* [Your task] Extract the lines beginning at the line that contains "Task: Click the Pretty Printer button" and ending after the line that contains "[x=606, y=419]", copying them verbatim. Omit the pictures.

━━━━━ Given data

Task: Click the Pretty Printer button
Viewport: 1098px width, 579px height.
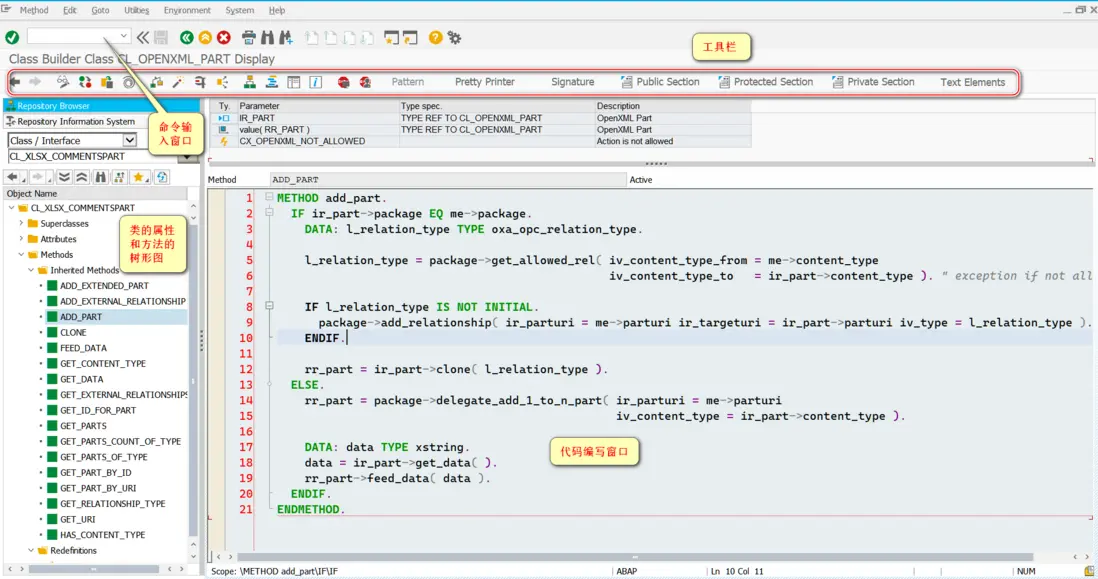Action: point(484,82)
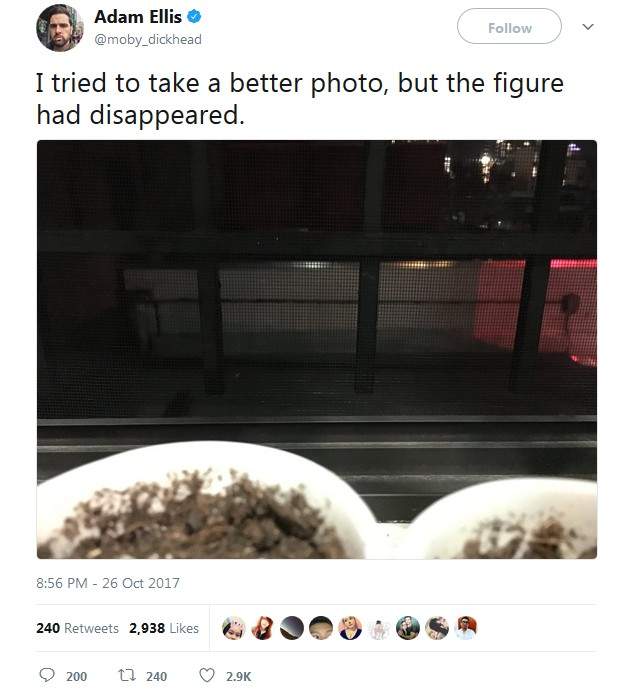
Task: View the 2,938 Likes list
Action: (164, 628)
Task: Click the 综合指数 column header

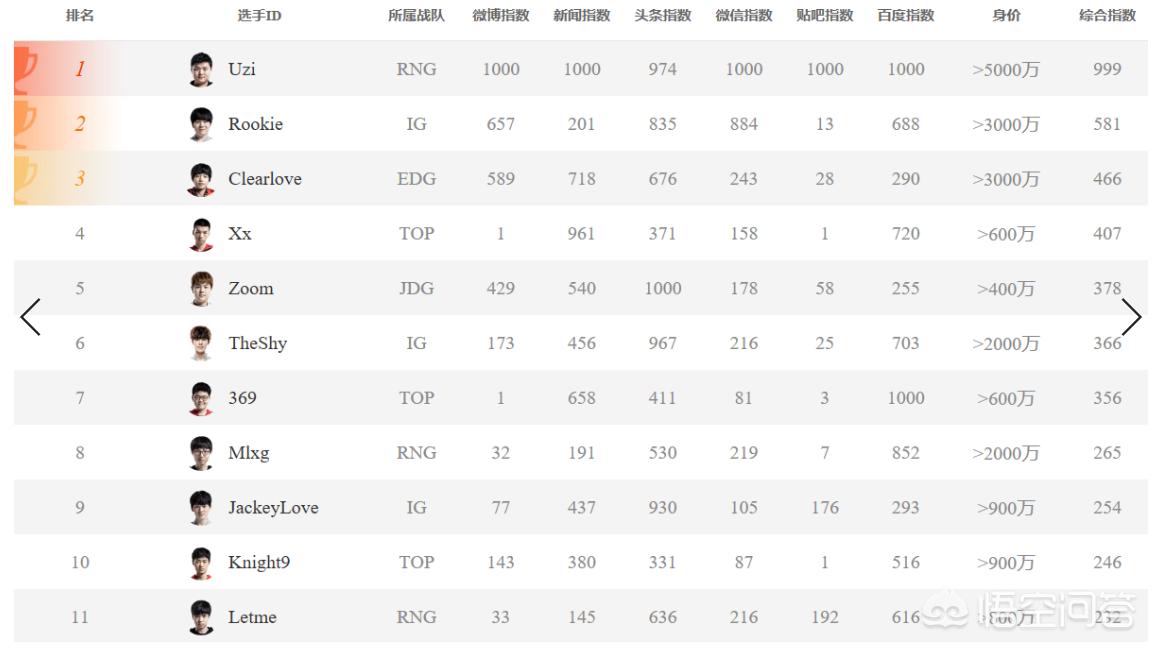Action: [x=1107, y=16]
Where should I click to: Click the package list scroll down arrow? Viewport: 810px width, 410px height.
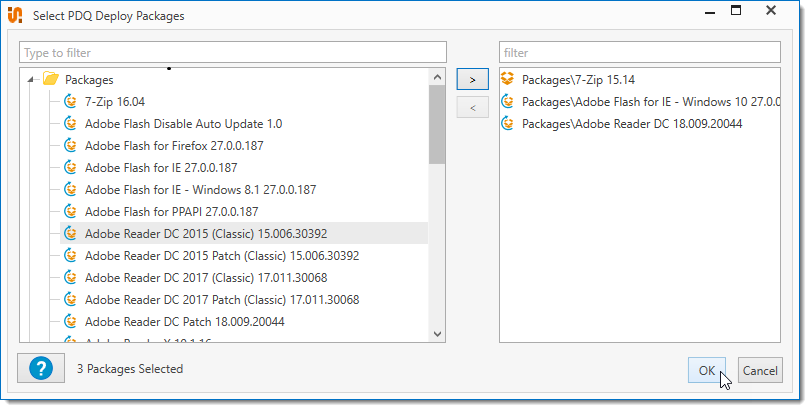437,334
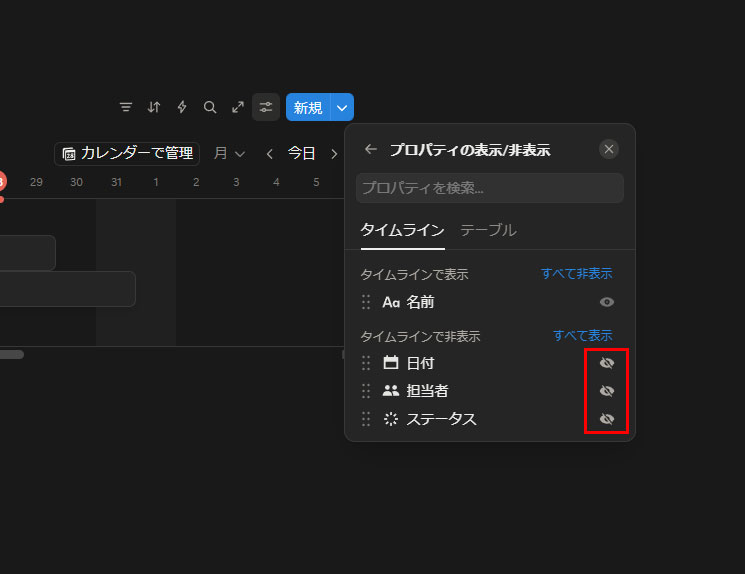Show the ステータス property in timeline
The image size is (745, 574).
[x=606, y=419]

━━━━━━━━━━
━━━━━ Given data

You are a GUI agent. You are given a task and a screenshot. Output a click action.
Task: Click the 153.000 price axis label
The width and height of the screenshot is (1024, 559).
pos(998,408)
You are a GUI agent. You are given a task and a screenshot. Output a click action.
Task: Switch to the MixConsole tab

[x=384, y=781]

━━━━━━━━━━

* [Finished answer]
Task: Click the Pretty Printer button
Viewport: 1098px width, 579px height.
Action: point(484,82)
Task: View the 2,938 Likes list
Action: (164, 628)
Task: Click the 综合指数 column header

Action: [x=1107, y=16]
Where should I click to: Click the package list scroll down arrow? Viewport: 810px width, 410px height.
437,334
Show the ステータス property in timeline
The image size is (745, 574).
[x=606, y=419]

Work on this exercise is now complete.